A native of Phoenix, Teel is the first sergeant for the Fort Carson, Colorado-based 749th Ordnance Company (EOD).
Teel said the training lanes were designed to challenge the teams, adding that some of the scenarios were platoon-level responses.
“It tests the team’s limits and lets them get creative and make outside-the-box solutions to large-scale EOD incidents,” said Teel. “This also helps to set up the noncommissioned officers involved for conducting tasks as a platoon sergeant.”
A Master EOD technician, Teel was motivated to join the U.S. Army after 9/11 and he has deployed four times, twice to Iraq, once to Afghanistan and once to Kuwait.
The EOD first sergeant knows from firsthand battlefield experience the importance of being flexible and creative when defeating dangerous explosives. His most memorable EOD response was his first IED in Iraq.

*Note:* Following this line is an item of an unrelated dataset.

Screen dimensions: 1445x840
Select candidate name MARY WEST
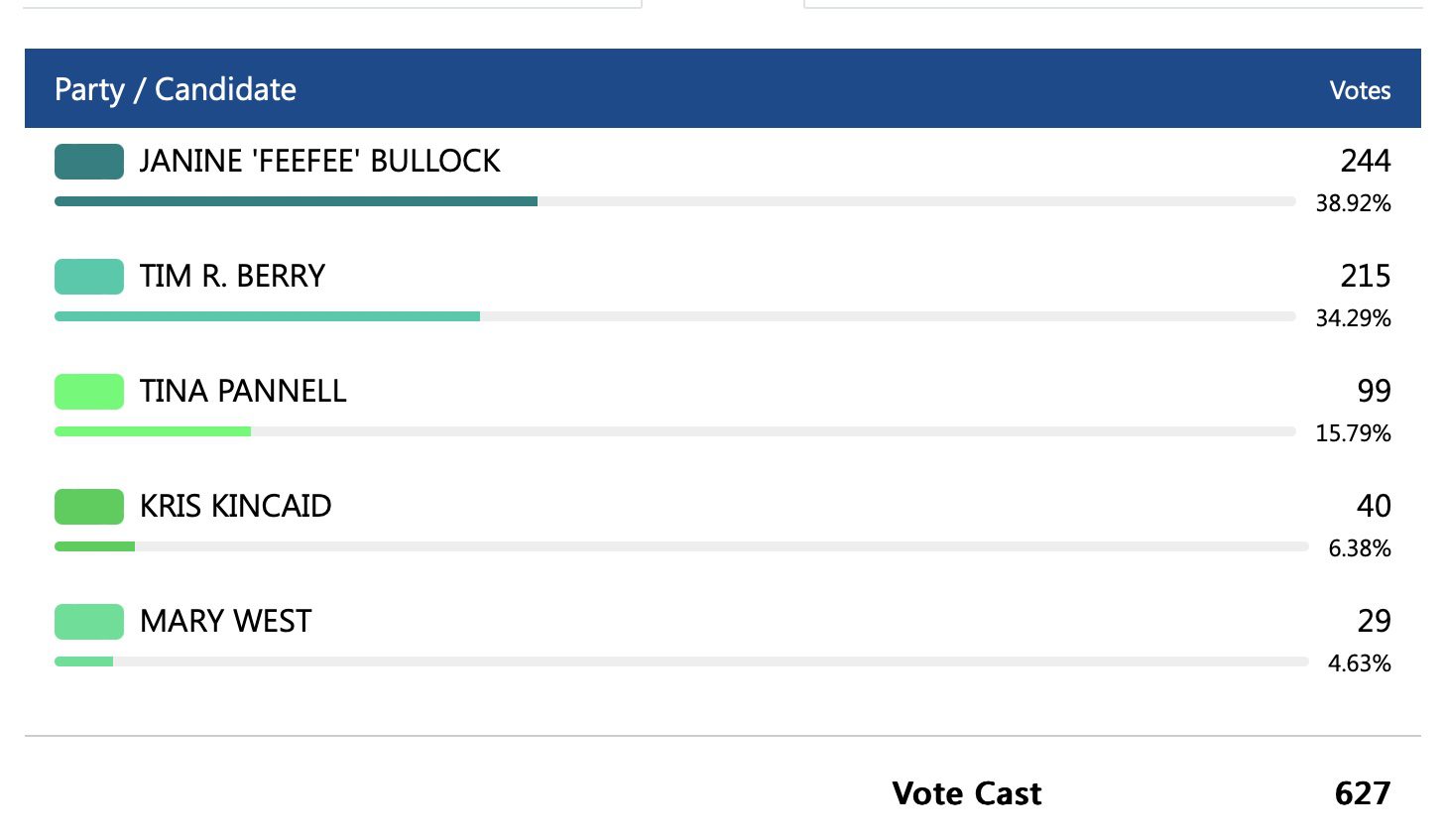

“We dropped our robot which was a generation 1 Talon and right off the bat it wasn’t working,” said Teel. “We ended up trying just about every tactic, technique and procedure (TTP) to eliminate the explosive threat. It took us approximately two hours to clear the IED. This led us to refine our TTPs to become more efficient on IED responses.”
Teel said tough and realistic training helps EOD techs to stay ready for anything they might face while confronting and defeating explosives designed to harm troops and hinder operations.
“It takes one small thing to get someone injured,” said Teel. “Making that mistake here isn’t great but it’s better here in training rather than out on the battlefield. They’ll remember these mistakes and they’ll be better for it.”